There's much to say but not enough time to write it all, but she will say this. Rebel Girl was fortunate enough to be in the company of a dear friend and colleague who, like Emigdio, grew up in Orange. The friend knew the neighborhood, went to the church and attended Catholic school alongside Emigdio's younger brother. The church was full enough, mostly the stout robust figures of the community faithful, almost entirely Mexican American plus some local officials and community leaders. Rebel Girl spotted Rueben Martinez, bookstore owner and MacArthur fellow, onetime IVC commencement speaker. He still had that regal head of hair but it is all white now, and he seemed thinner, as if age was catching up.

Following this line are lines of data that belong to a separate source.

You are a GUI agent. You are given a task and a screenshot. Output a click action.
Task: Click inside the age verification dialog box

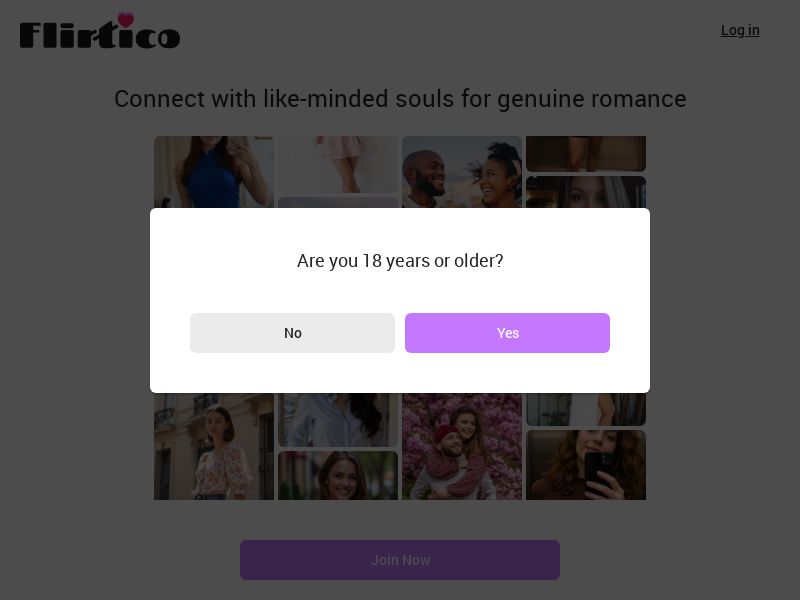pos(400,300)
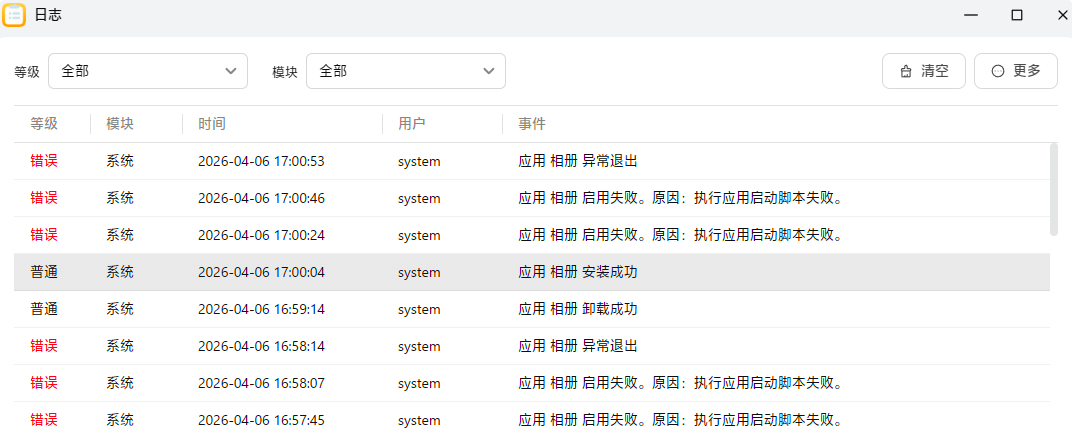
Task: Maximize the 日志 window
Action: [x=1017, y=15]
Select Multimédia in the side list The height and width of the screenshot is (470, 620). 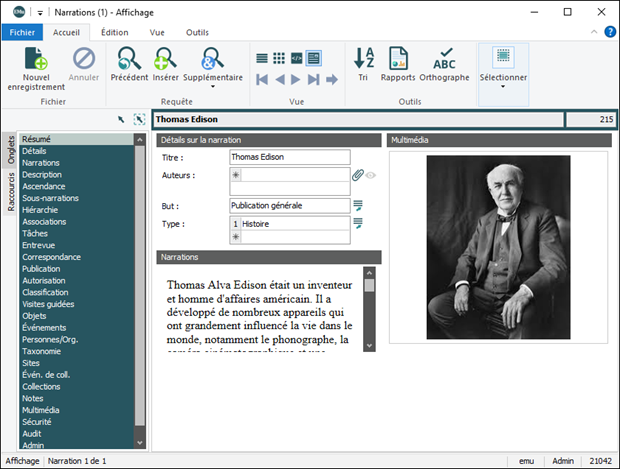point(40,410)
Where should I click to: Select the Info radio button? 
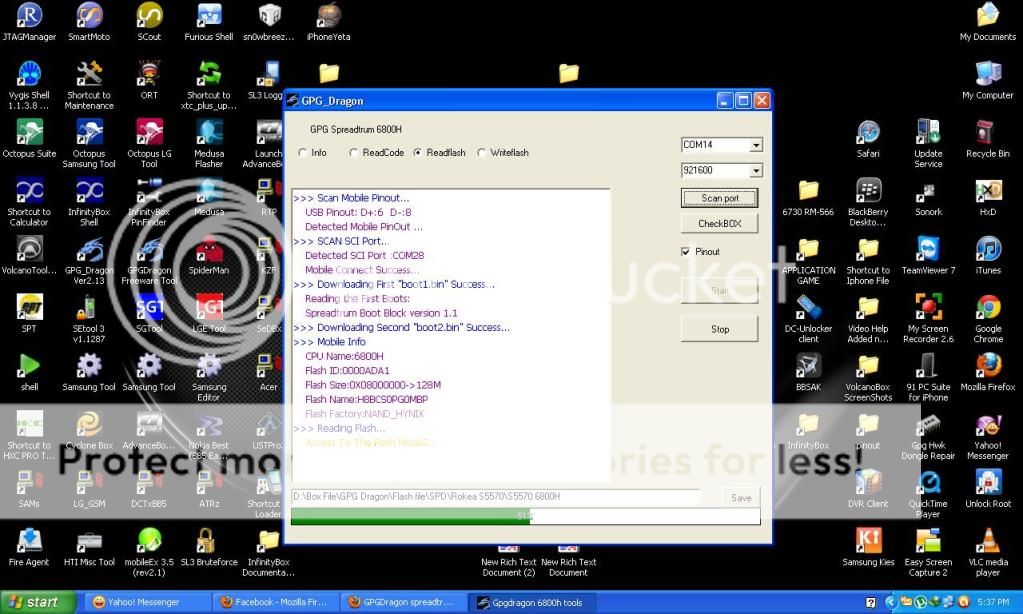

After the service, the friend drove Rebel Girl around, pointing out this and that, remembering what still remained and what was no longer there. She knew it all - the homes, the families, the businesses, the packing houses. As they drove down Cypress, the friend looked for one of Emigdio's most beloved pieces, an early work painted on the side of the apartment building across from where he lived with his parents. They found it, newly restored by Emigdio's son Higgy and Chapman University. Under the bright late morning summer sky, it glistened as if the paint were still wet, as if the artist must still be nearby admiring what he had just finished.
As they stood there, a passing car paused. The driver was a young man, a straw fedora perched on his head. (Chicano? Mexicano? Latino? He looked as if he belonged on the mural they were admiring.) He rolled down the window and called out, "He just passed away. The artist."
Yes, Rebel Girl nodded.
"They're having his services at the church," he added helpfully, motioning behind him.
"Yes," Rebel Girl replied. "We were there."
It was a moment that Rebel Girl could imagine Emigdio painting, the young man behind the wheel had a face he would love. And Rebel Girl loved the sense of neighborhood, of community where such a young man would stop and speak to two strangers about the death of the man who had lived there for over 70 years.
See that photo on the lower right on the funeral fold? A profile photo? Rebel Girl's friend took that and it appeared in the 1991 issue of The Ear, the college literary journal, which the friend edited that year. The photo accompanied an interview with Emigdio and his artwork graced the cover. That was back in 1991. Emigdio liked the photo, she told Rebel Girl, because it made him look young. And here it was again, after all those years. Life. Life!